▸ **ACTION ITEM**:
The task calls for an exact copy of the records, without any images.

▸ **INPUT FOR THIS TASK**:
-- Opening Marker --
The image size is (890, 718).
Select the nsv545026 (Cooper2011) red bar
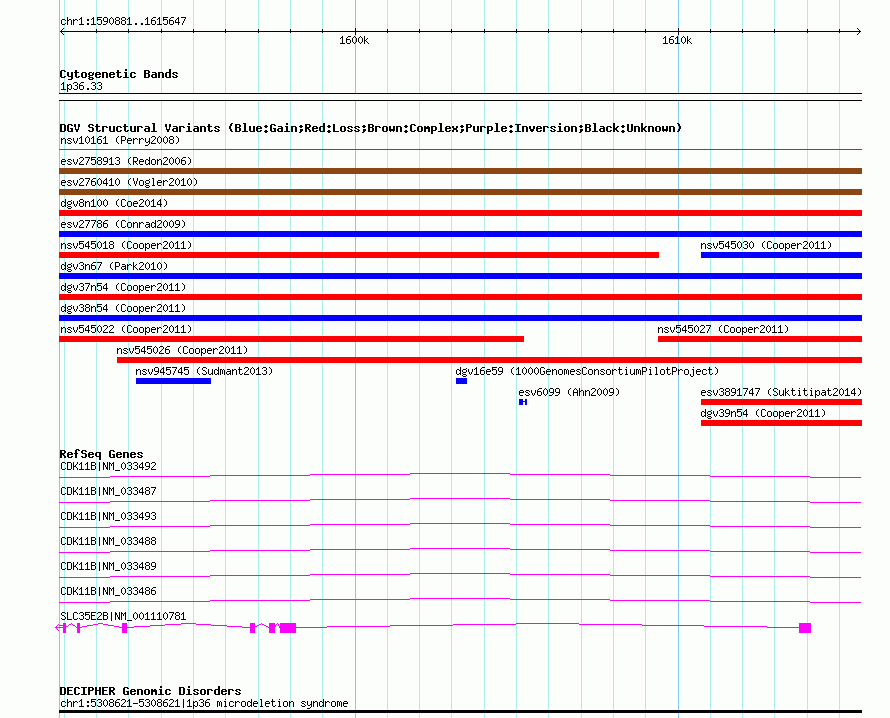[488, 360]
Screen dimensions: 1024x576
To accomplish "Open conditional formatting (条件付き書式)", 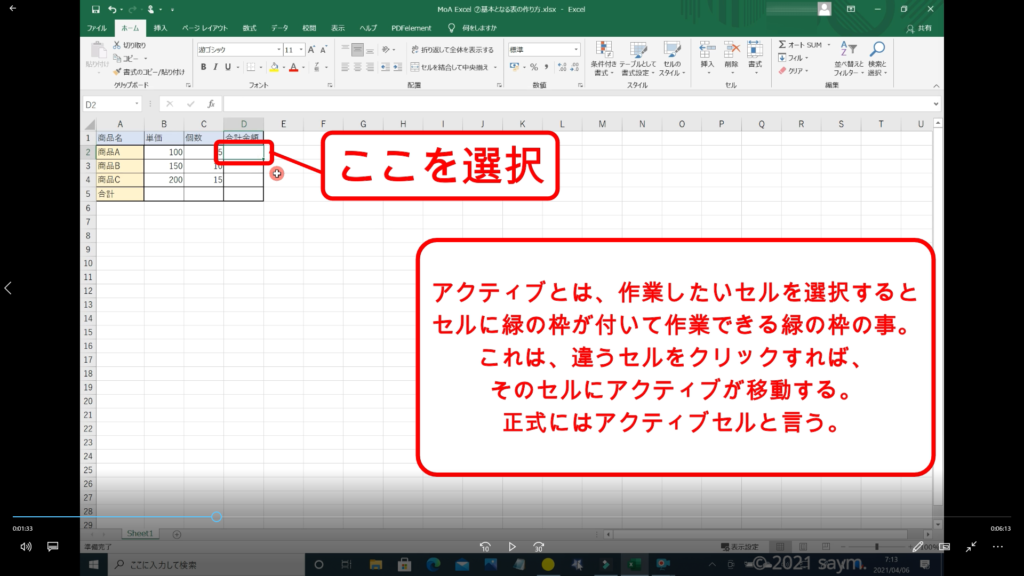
-- Closing Marker --
▸ **ANSWER BOX**:
The image size is (890, 718).
Select the nsv545026 (Cooper2011) red bar
[488, 360]
Screen dimensions: 1024x576
To accomplish "Open conditional formatting (条件付き書式)", 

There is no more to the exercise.